## Source excerpt
<<<<
But, if by using those faculties which his Creator has bestowed upon him, some luckless inquirer is led to embrace opinions, the bare mention of which sets on end the "sanctimonious bristles" of self-styled orthodoxy, he is, in the overflowing plenitude of spiritual pride, denounced as a heretic-if, by diligent, impartial, and, it may be, painful examination, a result is obtained, not altogether in unison with certain fallible but popular monuments of ancestral wisdom; not perfectly agreeing with the dogmas of one John Calvin, though he, heaven knows, no divinely inspired teacher; nor, with a certain Westminster Confession, worthy of equal deference-then, the Synod of Ulster also liable to err, denounces the individual as an apostate, and passes sentence of excommunication in due form! How different this from the noble boast and triumphant eulogium, delivered only twelve months preceding, by the then Moderator.
>>>>
## Given exercise 1
In the passage about the Synod of Ulster, how long before the excommunication did the then Moderator deliver his noble boast and triumphant eulogium?

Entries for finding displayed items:
<<<<
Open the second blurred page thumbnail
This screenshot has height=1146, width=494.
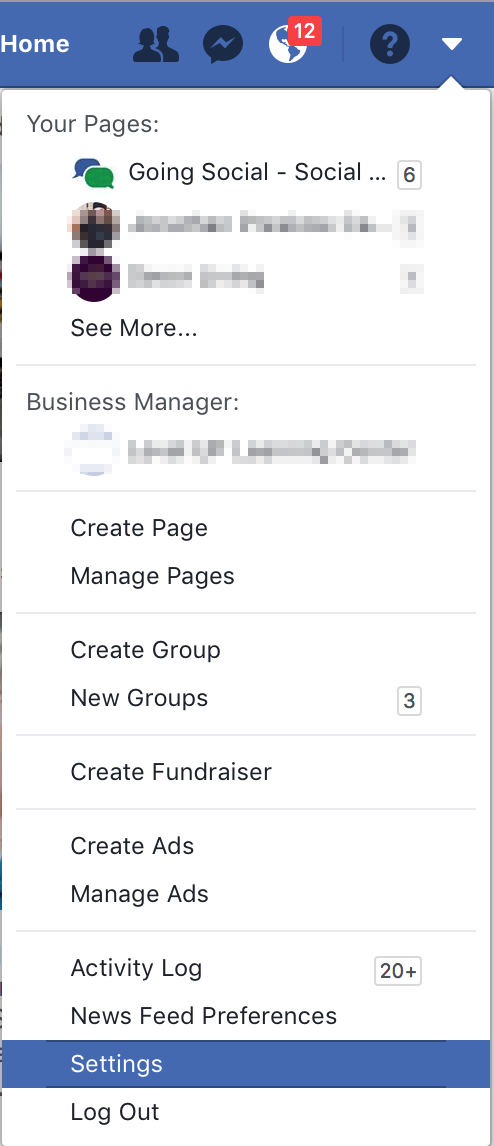[94, 226]
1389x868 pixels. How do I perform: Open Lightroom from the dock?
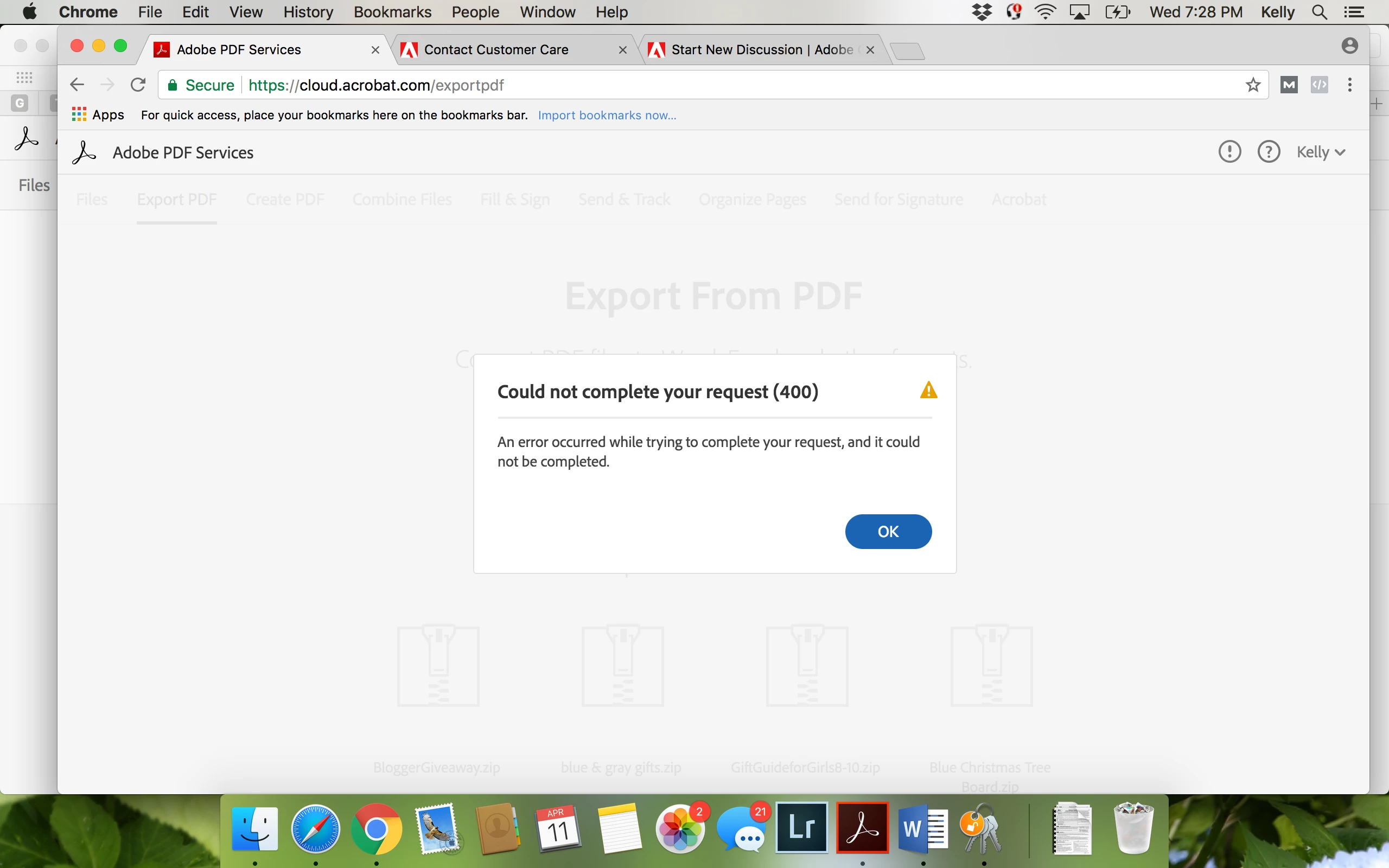[x=801, y=828]
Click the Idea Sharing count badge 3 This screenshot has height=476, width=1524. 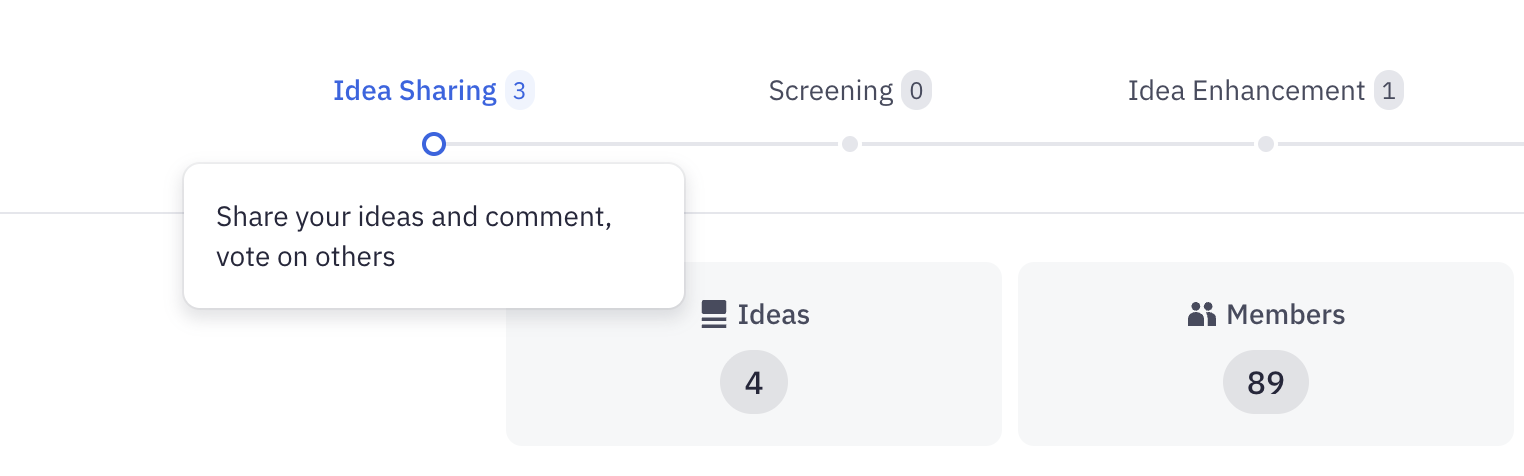tap(519, 91)
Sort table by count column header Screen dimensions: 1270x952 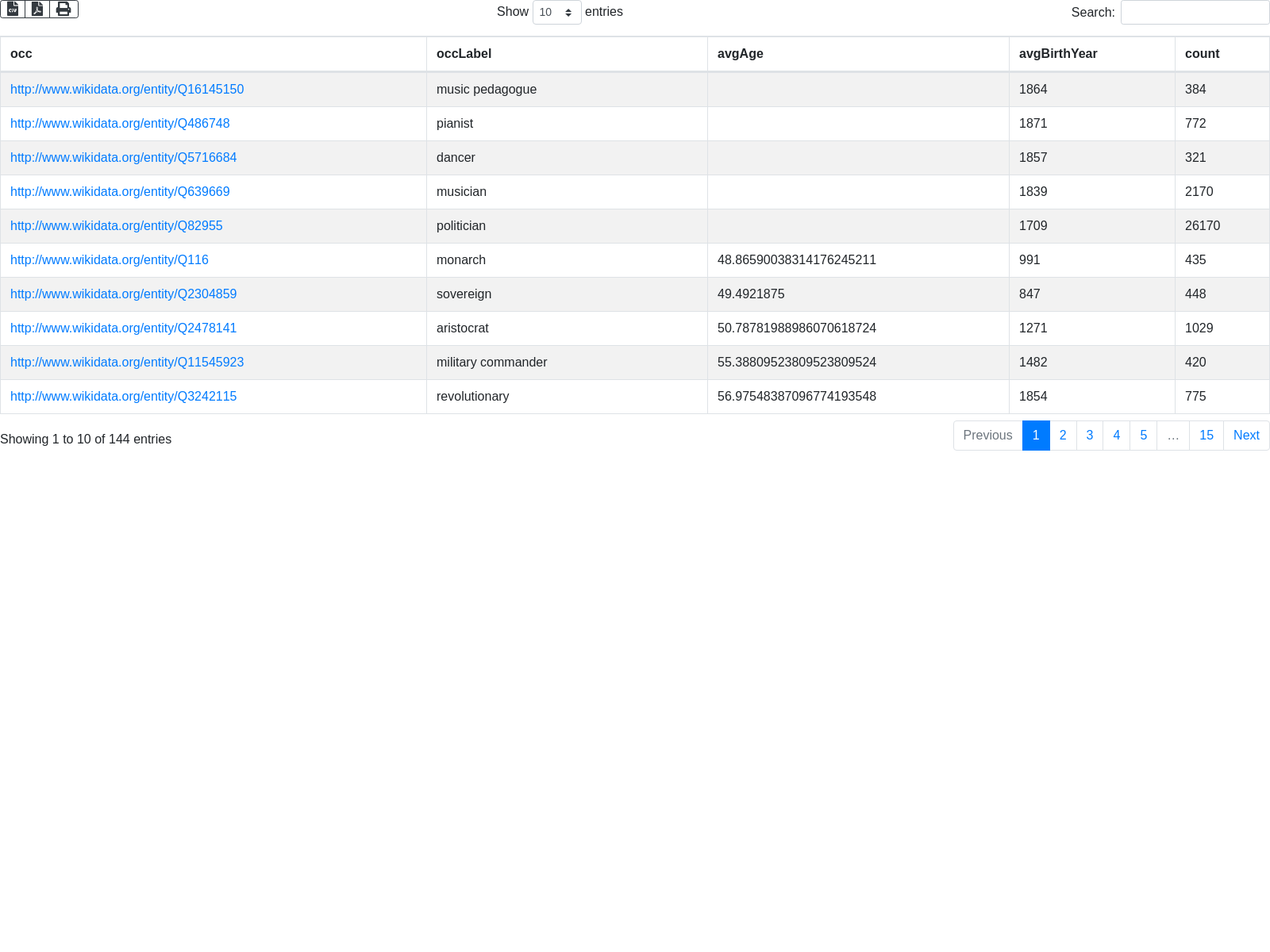[x=1202, y=54]
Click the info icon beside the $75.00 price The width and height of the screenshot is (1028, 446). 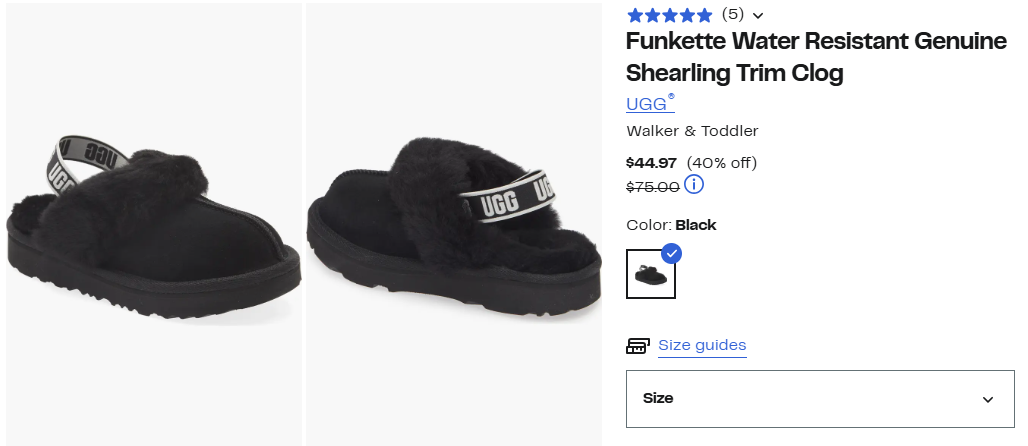point(695,185)
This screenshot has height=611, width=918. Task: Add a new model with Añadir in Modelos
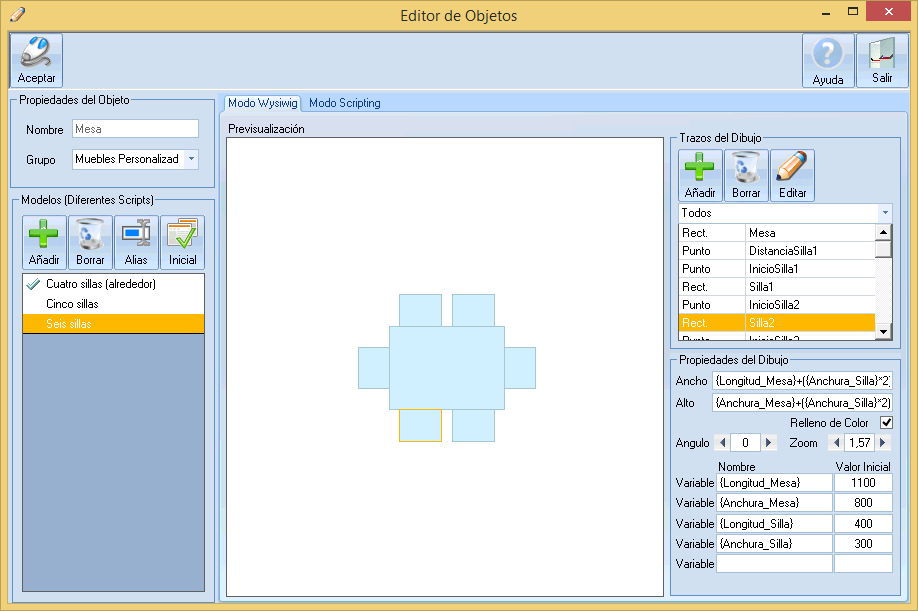click(x=44, y=242)
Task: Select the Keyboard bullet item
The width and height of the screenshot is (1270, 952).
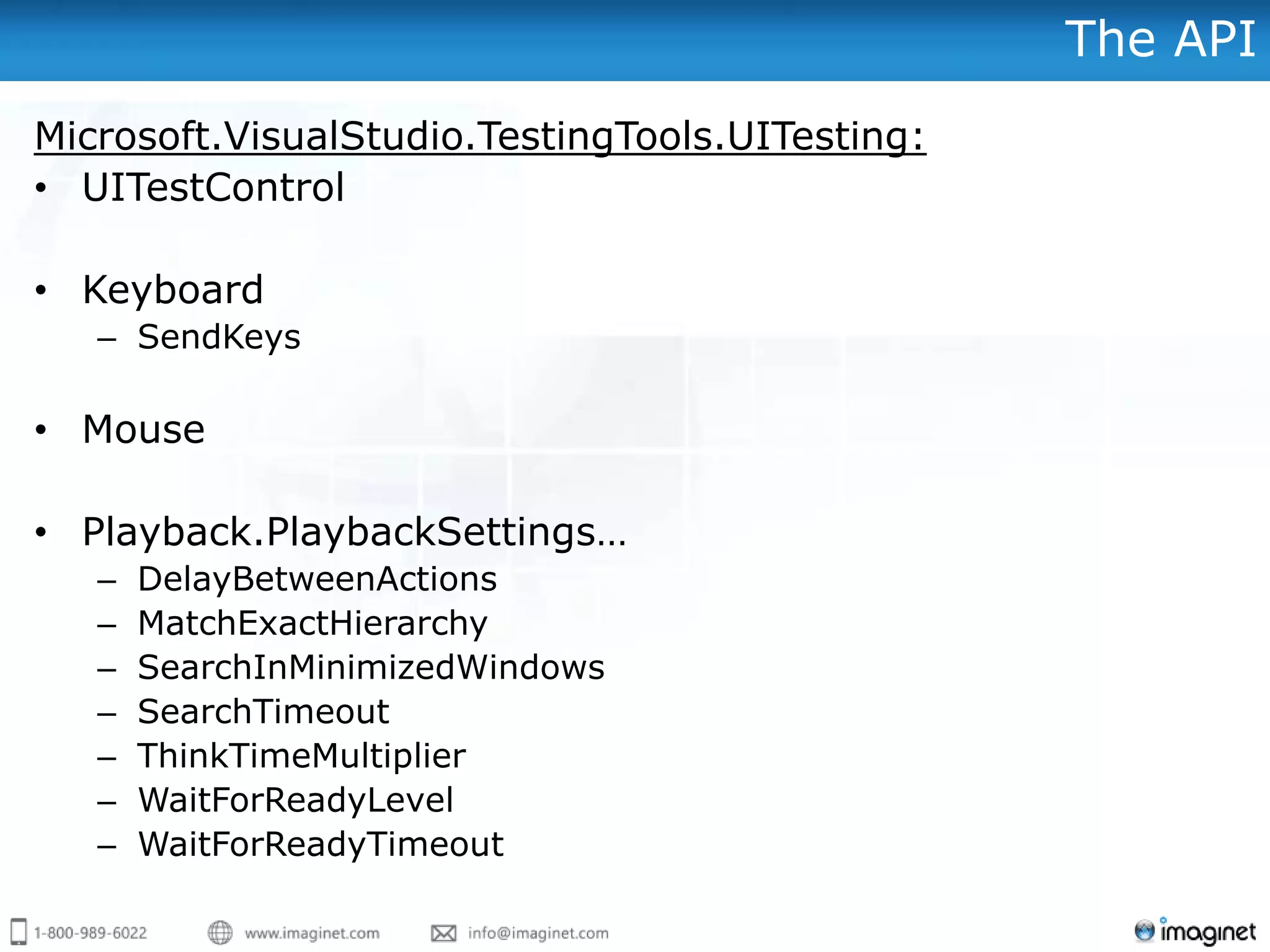Action: pyautogui.click(x=173, y=290)
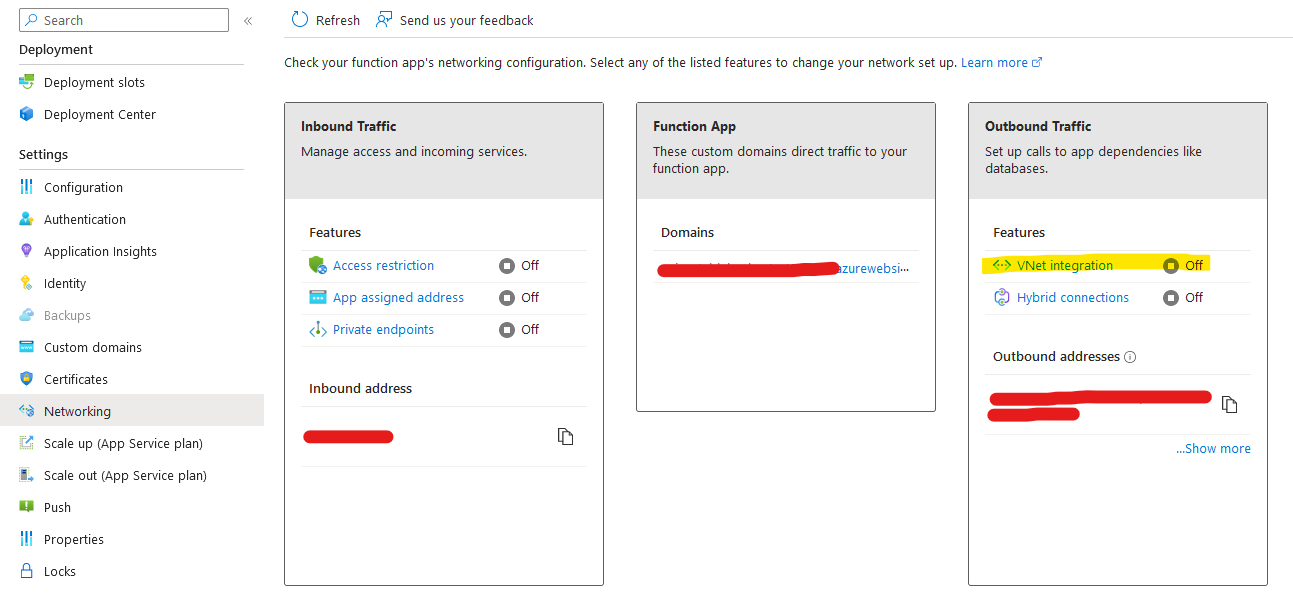The width and height of the screenshot is (1293, 606).
Task: Click the Refresh icon in toolbar
Action: tap(300, 20)
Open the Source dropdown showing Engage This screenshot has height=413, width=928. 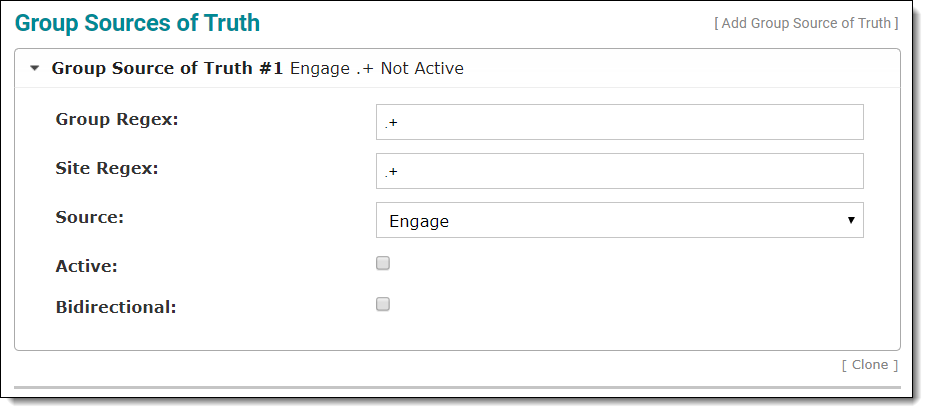(x=619, y=221)

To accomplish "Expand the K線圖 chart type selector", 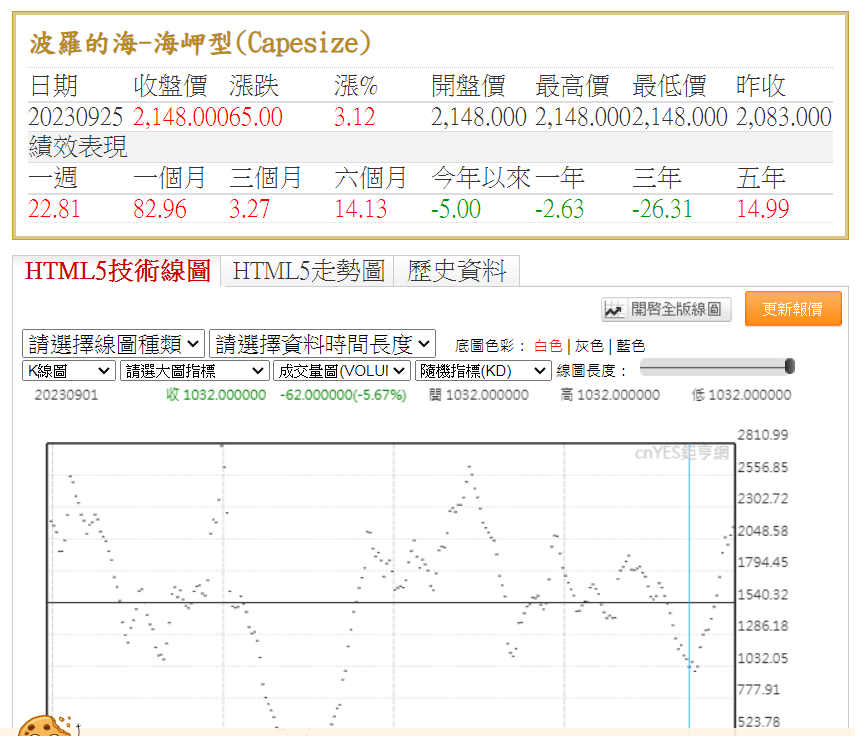I will 69,370.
>>>>
## Given exercise 2
Give the entries as a Markdown table with the columns No. and Line, starting with the line containing "This screenshot has height=611, width=918." and going on through the line containing "click(x=44, y=242)". Skip blank lines and leave the pictures out.

## Task answer 1
Only twelve months preceding.

## Task answer 2
| No. | Line |
|---|---|
| 1 | This screenshot has height=611, width=918. Task: Add a new model with Añadir in Modelos |
| 2 | click(x=44, y=242) |